从网络上抓取的文字中标记文字

时间:2019-05-01 08:30:24

标签: python nltk

我正在尝试获取我的代码以刮除http://www.pythonscraping.com/pages/warandpeace.html,然后打印出10个最常用的英语单词。但是,我仅找到最常用的段落/句子而不是单词的代码。因此,我得到了这个垃圾:

aList

我的代码是:

[("Well, Prince, so Genoa and Lucca are now just family estates of the\nBuonapartes. But I warn you, if you don't tell me that this means war,\nif you still try to defend the infamies and horrors perpetrated by\nthat Antichrist- I really believe he is Antichrist- I will have\nnothing more to do with you and you are no longer my friend, no longer\nmy 'faithful slave,' as you call yourself! But how do you do? I see\nI have frightened you- sit down and tell me all the news.", 1),
('If you have nothing better to do, Count [or Prince], and if the\nprospect of spending an evening with a poor invalid is not too\nterrible, I shall be very charmed to see you tonight between 7 and 10-\nAnnette Scherer.',   1),
('Heavens! what a virulent attack!', 1),
("First of all, dear friend, tell me how you are.
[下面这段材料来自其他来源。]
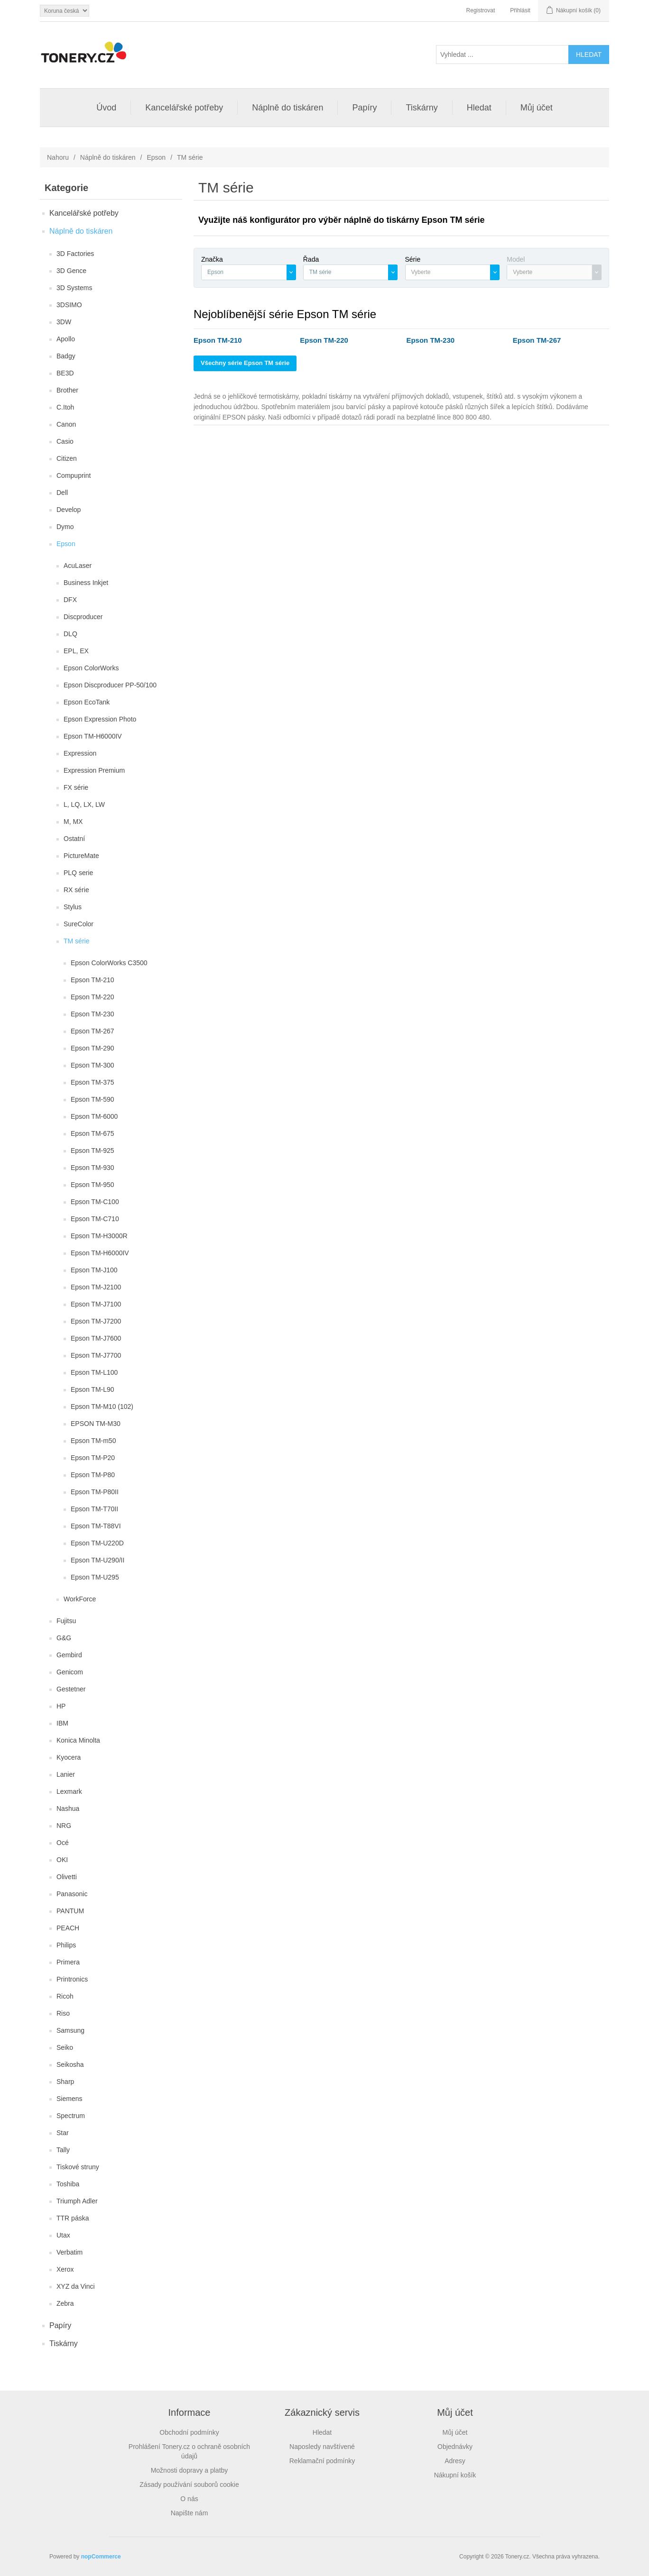 This screenshot has height=2576, width=649. I want to click on O nás, so click(189, 2499).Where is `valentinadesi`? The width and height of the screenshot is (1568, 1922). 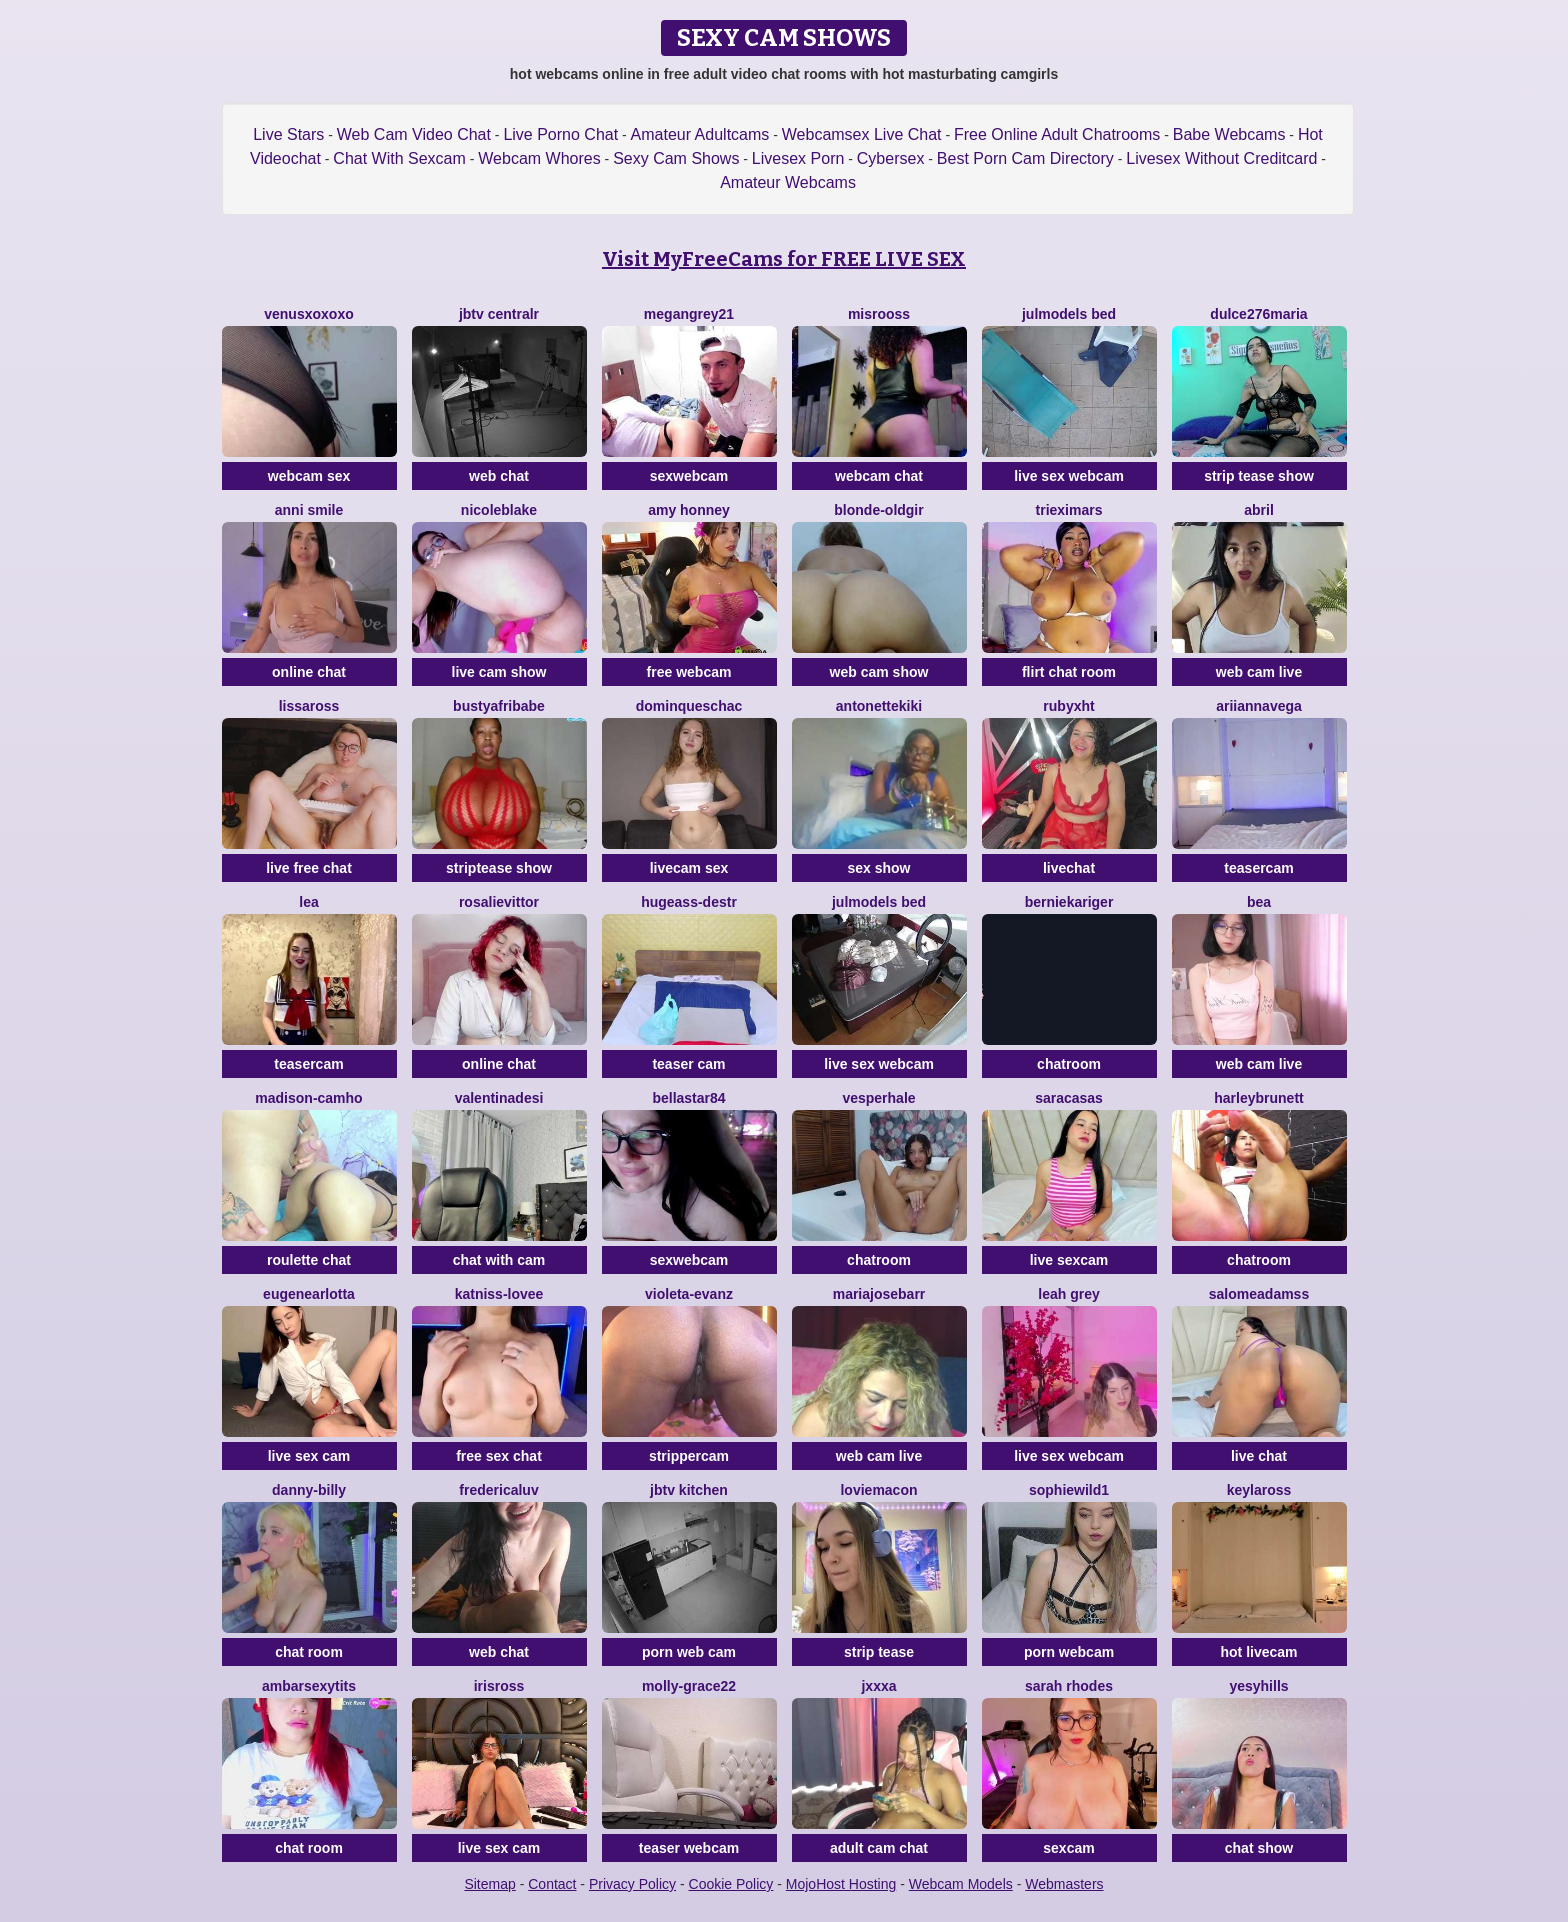 valentinadesi is located at coordinates (499, 1098).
Set your friend's\nmind at rest,",   1),
('Can one be well while suffering morally? Can one be calm in times\nlike these if one has any feeling?',   1),
('You are\nstaying the whole evening, I hope?', 1), 
("And the fete at the English ambassador's? Today is Wednesday. I\nmust put in an appearance there,",   1),
('My daughter is\ncoming for me to take me there.', 1),
("I thought today's fete had been canceled. I confess all these\nfestivities and fireworks are becoming wearisome.",   1),

我尝试通过添加import nltk from nltk.corpus import stopwords from nltk import word_tokenize nltk.download('stopwords') stop_words = set(stopwords.words('english')) from urllib.request import urlopen from bs4 import BeautifulSoup html=urlopen('http://www.pythonscraping.com/pages/warandpeace.html') soup=BeautifulSoup(html,'html.parser') nameList = [tag.text for tag in soup.findAll("span", {"class":"red"})] filtered_words = [word for word in nameList if word not in stopwords.words('english')] fdist1 = nltk.FreqDist(nameList) fdist1.most_common(10) 来标记名称列表,但最终得到了"token = nltk.word_tokenize(nameList)"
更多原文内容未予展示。